Exact repetition of every record is required.

Given data –
------

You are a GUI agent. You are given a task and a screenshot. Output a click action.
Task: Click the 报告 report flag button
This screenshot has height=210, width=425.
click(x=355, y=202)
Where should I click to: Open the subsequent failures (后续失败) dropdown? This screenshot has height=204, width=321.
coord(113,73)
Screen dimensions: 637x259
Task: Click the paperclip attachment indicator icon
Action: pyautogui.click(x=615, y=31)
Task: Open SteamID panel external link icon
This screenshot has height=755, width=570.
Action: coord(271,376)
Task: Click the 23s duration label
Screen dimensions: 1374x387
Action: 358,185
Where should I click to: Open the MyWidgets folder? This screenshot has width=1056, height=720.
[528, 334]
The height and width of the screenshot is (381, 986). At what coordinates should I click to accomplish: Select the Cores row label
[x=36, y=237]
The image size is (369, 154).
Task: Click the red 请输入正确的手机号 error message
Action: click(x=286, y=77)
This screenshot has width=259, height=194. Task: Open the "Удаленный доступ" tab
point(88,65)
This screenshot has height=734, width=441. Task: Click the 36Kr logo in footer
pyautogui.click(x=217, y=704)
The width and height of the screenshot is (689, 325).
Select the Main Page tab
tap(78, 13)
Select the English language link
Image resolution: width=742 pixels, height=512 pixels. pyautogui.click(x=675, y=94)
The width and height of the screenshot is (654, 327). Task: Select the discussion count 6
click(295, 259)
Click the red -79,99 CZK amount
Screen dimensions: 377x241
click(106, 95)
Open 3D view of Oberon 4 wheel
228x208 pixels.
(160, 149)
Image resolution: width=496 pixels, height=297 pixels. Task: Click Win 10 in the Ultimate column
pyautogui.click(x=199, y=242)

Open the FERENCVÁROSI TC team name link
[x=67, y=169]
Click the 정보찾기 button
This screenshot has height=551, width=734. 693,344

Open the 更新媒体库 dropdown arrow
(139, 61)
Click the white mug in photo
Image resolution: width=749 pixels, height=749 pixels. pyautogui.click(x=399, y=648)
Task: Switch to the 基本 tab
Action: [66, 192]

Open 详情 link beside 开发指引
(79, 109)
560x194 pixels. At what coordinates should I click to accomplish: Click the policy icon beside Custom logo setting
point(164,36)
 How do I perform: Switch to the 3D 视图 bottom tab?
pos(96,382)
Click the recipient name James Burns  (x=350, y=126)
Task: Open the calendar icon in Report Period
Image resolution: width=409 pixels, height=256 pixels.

------

Answer –
You are a GUI agent. You are given a task and a screenshot. Output a click action.
Task: Click the 报告 report flag button
This screenshot has height=210, width=425.
click(x=355, y=202)
Where should I click to: Open the subsequent failures (后续失败) dropdown? This screenshot has height=204, width=321.
coord(113,73)
Screen dimensions: 637x259
Task: Click the paperclip attachment indicator icon
Action: pyautogui.click(x=615, y=31)
Task: Open SteamID panel external link icon
This screenshot has height=755, width=570.
Action: coord(271,376)
Task: Click the 23s duration label
Screen dimensions: 1374x387
Action: 358,185
Where should I click to: Open the MyWidgets folder? This screenshot has width=1056, height=720.
[528, 334]
The height and width of the screenshot is (381, 986). At what coordinates should I click to accomplish: Select the Cores row label
[x=36, y=237]
The image size is (369, 154).
Task: Click the red 请输入正确的手机号 error message
Action: click(x=286, y=77)
This screenshot has width=259, height=194. Task: Open the "Удаленный доступ" tab
point(88,65)
This screenshot has height=734, width=441. Task: Click the 36Kr logo in footer
pyautogui.click(x=217, y=704)
The width and height of the screenshot is (689, 325).
Select the Main Page tab
tap(78, 13)
Select the English language link
Image resolution: width=742 pixels, height=512 pixels. pyautogui.click(x=675, y=94)
The width and height of the screenshot is (654, 327). Task: Select the discussion count 6
click(295, 259)
Click the red -79,99 CZK amount
Screen dimensions: 377x241
click(106, 95)
Open 3D view of Oberon 4 wheel
228x208 pixels.
(160, 149)
Image resolution: width=496 pixels, height=297 pixels. Task: Click Win 10 in the Ultimate column
pyautogui.click(x=199, y=242)

Open the FERENCVÁROSI TC team name link
[x=67, y=169]
Click the 정보찾기 button
This screenshot has height=551, width=734. 693,344

Open the 更新媒体库 dropdown arrow
(139, 61)
Click the white mug in photo
Image resolution: width=749 pixels, height=749 pixels. pyautogui.click(x=399, y=648)
Task: Switch to the 基本 tab
Action: [66, 192]

Open 详情 link beside 开发指引
(79, 109)
560x194 pixels. At what coordinates should I click to accomplish: Click the policy icon beside Custom logo setting
point(164,36)
 How do I perform: Switch to the 3D 视图 bottom tab?
pos(96,382)
Click the recipient name James Burns  (x=350, y=126)
Task: Open the calendar icon in Report Period
Image resolution: width=409 pixels, height=256 pixels.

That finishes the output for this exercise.